Your answer must be every line of the data that holds the string "screenshot".
◆ ◆ ◆ ◆ ◆
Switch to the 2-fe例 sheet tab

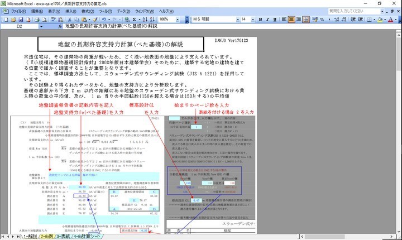click(47, 237)
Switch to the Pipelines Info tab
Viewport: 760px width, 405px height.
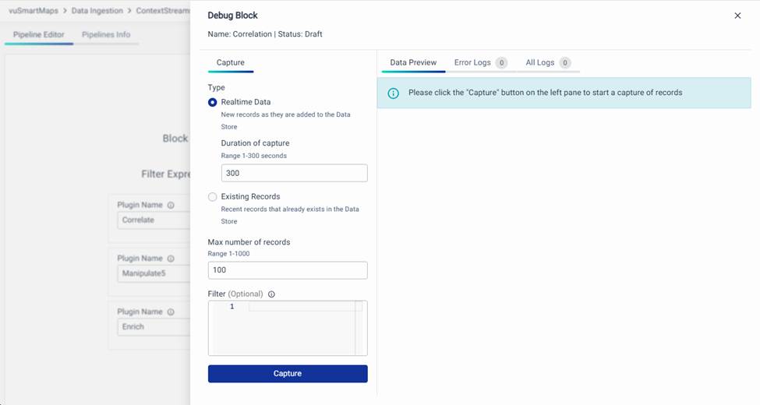coord(106,34)
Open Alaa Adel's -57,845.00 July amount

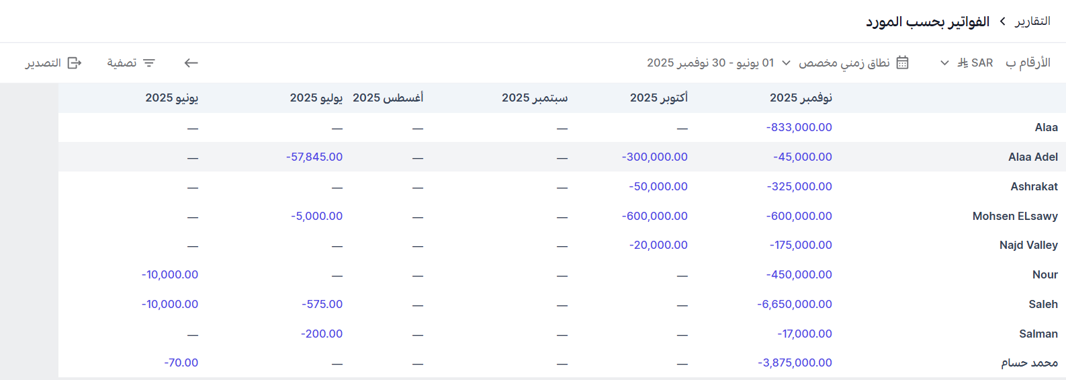314,157
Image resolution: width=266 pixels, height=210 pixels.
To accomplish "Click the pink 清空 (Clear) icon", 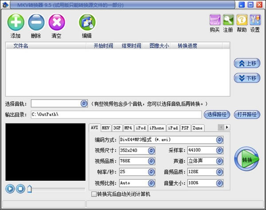I will pos(56,22).
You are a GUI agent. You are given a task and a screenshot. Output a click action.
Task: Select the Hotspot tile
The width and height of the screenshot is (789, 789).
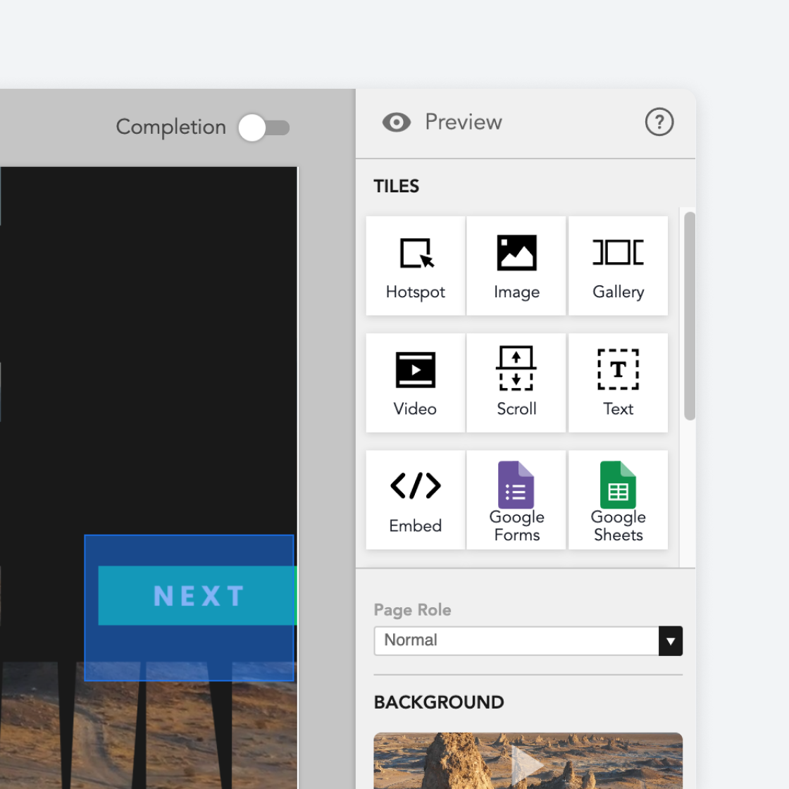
◆ ◆ ◆ ◆ ◆
• [Exercise solution]:
You are a GUI agent. You are given a task and a screenshot. Output a click action.
The width and height of the screenshot is (789, 789).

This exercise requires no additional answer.